One a sunny and pleasant Sunday morning, I agreed to go hiking with my sister. It seemed like half of Seoul had the same idea. The online information will tell you to take the metro to Gupabal but we decided to meet at the stop before at Yeonsinnae instead as we needed lockers. I spotted an ajumma (middled aged woman) selling freshly rolled gimbaps. I bought 2 from her. I had no idea what was inside them despite her attempts at trying to explain to me.
When they say that hiking is popular amongst Koreans, they were not overexaggerating. Every bus that we waited for to take us to the entry of the National park was FULL. And we saw about 4 buses that went past. We then decided to catch another bus that would drop us off 1km away from the entry of the park. 1km isn’t bad, so we thought. We were able to even sit on the bus.
Surprisingly, the demographic of the hikers were on the older side. Gosh, they are so fit. I admire their healthy hobby and determination.
Once in the park, restaurants and hiking stores lined the entry path into the park. There are plenty of signs and plenty of people to follow into and up the national park. Along the way, we were treated to beautiful untouched autumn scenery. There are temples scattered throughout on the ascent. Although we didn’t go into any, the gateway and stairs to the temples were beautiful to walk past.
There were plenty of natural rocks and river edges to stop at. It seemed that many families and groups of hikers had packed plenty of food to enjoy a small picnic along the way.
By this stage, we had just steadily gone up wooden steps built within the park and walked uphill. We had been walking for about maybe 2.5-3 hours to get here. It wasn’t until we reached the actual mountain that things got slightly harder. Bless my sister for preparing some gloves for us. The terrain turned from dirt, steps and leaves to now large rock formations. They have been carved and smoothed by all the hiking shoes and were very slippery. These wires have been installed along the area to help hikers pull themselves up and hold onto. I can say that they offered little help when doing back down.
Once we got to the
180 45 degree ascent to the peak, there was a human traffic jam of sorts. By this stage, it felt like we were climbing 180 degrees. The wires continued all the way up to the peak. Some of the rocks seem to have a foot ledge carved into the rock to help but by this stage, I was relying on the wire, arm strength and crawling on all 4’s to get me up to the top.
The view from the peak was….ok. I believe this was definitely not about the destination but the journey. We sat at the top to rest, take in the view and have some more snacks to prepare ourselves for the 180 degree descent.

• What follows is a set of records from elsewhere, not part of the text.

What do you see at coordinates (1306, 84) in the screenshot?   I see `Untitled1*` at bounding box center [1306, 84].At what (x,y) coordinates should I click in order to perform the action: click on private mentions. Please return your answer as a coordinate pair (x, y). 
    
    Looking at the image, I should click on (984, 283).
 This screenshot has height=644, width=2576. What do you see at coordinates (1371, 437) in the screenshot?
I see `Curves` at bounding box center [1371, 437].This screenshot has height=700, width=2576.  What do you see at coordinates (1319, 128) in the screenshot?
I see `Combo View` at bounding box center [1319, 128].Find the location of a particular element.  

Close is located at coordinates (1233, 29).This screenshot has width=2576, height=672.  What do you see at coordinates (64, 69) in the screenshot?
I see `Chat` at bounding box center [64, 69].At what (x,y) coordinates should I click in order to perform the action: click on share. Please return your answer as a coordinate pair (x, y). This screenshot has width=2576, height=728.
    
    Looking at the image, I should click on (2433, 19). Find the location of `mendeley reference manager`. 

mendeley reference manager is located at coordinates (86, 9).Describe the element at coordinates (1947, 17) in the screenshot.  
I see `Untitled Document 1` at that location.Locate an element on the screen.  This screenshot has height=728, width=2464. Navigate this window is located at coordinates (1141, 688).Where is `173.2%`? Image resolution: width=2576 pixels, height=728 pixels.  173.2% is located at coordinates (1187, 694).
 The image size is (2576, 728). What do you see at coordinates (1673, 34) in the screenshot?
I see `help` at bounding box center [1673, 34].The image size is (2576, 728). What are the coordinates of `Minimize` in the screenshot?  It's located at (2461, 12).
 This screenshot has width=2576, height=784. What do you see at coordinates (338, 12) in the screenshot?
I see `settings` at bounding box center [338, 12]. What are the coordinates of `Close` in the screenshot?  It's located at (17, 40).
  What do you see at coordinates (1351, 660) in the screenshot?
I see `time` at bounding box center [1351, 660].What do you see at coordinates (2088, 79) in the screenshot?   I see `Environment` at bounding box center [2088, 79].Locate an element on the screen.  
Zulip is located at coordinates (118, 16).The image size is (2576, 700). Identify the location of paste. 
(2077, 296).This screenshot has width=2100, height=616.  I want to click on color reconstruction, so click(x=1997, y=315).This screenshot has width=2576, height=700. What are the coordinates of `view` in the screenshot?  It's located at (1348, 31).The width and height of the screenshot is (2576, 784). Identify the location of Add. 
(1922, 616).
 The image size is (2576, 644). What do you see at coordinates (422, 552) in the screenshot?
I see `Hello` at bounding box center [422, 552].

On our way back, there were noticeable less people. I’m not sure whether it was because people generally go up and down before 2pm, turned back before the peak or they all went down a different way back. Luckily there were still a few people around to follow. Along the track back, we spent some of our time going along a different track from the one that we had taken up. Perhaps we were wrong the first time. We just kept following others who seemed to know the way. It was late afternoon by this stage and we had to hurry to make sure we were down before sun light was completely gone.
In total, it took us about 7 hours to reach the peak and come back. We did stop many times for breaks, to catch our breath and to take pictures. We stopped for dinner at one of the restaurants at the entry of the park and had ourselves a nice big meal complete with bulgogi (stir fried meat), pajeon (pancake, we went with the seafood option) and makgeolli (rice based alcoholic drink which is infamous as a hiking drink).